|Support type:||Scholarships in Brazil - Scientific Initiation|
|Effective date (Start):||January 01, 2008|
|Effective date (End):||December 31, 2008|
|Field of knowledge:||Physical Sciences and Mathematics - Computer Science - Computer Systems|
|Principal Investigator:||Adriano Mauro Cansian|
|Home Institution:||Instituto de Biociências, Letras e Ciências Exatas (IBILCE). Universidade Estadual Paulista (UNESP). Campus de São José do Rio Preto. São José do Rio Preto , SP, Brazil|
This project presents a development and consolidation proposal of an intelligent computer network management and security system model, based on automatized data flow analysis.

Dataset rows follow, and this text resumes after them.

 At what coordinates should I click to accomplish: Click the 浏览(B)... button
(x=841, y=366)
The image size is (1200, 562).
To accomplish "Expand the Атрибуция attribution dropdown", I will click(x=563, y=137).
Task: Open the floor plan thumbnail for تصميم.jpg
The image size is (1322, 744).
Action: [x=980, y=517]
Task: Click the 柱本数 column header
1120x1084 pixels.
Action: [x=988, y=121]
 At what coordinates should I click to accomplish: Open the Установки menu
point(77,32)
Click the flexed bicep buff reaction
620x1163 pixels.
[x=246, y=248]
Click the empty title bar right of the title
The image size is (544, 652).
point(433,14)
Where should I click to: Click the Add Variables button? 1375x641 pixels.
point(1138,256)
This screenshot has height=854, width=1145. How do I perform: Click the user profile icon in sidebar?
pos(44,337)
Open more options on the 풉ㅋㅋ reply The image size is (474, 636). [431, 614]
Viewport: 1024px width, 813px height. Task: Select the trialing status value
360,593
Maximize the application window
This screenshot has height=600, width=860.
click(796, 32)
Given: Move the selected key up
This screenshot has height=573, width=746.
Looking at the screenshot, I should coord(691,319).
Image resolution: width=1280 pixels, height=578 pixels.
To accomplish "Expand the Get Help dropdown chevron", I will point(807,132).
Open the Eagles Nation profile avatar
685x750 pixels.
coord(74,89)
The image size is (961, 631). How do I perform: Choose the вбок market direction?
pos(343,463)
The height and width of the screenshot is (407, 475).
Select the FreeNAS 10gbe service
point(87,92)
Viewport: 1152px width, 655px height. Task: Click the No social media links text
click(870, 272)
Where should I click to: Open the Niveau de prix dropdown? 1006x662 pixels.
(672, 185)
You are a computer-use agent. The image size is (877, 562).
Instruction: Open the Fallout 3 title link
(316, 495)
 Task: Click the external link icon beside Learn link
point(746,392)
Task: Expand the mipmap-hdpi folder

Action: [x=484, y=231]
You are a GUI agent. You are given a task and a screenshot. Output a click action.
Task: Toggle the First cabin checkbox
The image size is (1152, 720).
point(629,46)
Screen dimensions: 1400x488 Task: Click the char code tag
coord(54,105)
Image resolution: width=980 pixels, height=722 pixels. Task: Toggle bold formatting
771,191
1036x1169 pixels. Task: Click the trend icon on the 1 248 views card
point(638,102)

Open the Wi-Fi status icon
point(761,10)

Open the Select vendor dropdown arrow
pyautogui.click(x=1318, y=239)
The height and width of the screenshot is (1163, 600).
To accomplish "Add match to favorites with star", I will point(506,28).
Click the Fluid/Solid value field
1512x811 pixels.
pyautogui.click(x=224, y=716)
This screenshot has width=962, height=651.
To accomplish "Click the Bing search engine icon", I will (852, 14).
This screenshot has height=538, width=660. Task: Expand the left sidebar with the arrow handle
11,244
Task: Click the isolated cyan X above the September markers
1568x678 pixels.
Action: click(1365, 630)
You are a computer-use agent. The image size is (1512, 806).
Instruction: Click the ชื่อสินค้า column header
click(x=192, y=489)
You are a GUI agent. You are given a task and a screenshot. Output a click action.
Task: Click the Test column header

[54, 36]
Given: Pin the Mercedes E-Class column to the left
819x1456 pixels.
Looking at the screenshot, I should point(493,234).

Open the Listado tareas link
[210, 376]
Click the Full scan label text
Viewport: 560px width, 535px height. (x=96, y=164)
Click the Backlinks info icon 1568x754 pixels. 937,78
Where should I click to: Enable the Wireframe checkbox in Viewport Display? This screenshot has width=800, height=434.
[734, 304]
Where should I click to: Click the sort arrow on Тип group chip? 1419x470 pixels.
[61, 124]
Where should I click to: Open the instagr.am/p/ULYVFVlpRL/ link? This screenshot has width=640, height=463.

The model is based on data flow exportation architecture of NetFlow standard (standardized by IETF - Internet Engineering Task Force - as IPFIX standard), due to Artificial Intelligence adaptability concepts (IA). On this way, it is intended to develop a whole architecture of computational environment defense. Data flows are able to provide detailed information about network behaviors. Neural networks are characterized by its efficiency in patterns recognition. The conjunction of these two methodologies allows the accomplishment of the fast traffic analysis, in a scalable and efficient way, making possible the description, step by step, of network activities. This description will allow investigate a diverse amount of network events, in real time, using signatures that represent them. This model is a pioneering one in automatized analysis of data flows, using important characteristics to computer security system, as scalability in high speed network surveillance, fast detections of illicit activities attempts (as worms), intrusion and denial of service (DoS) attempts, which are considered the major threat on the Internet these days.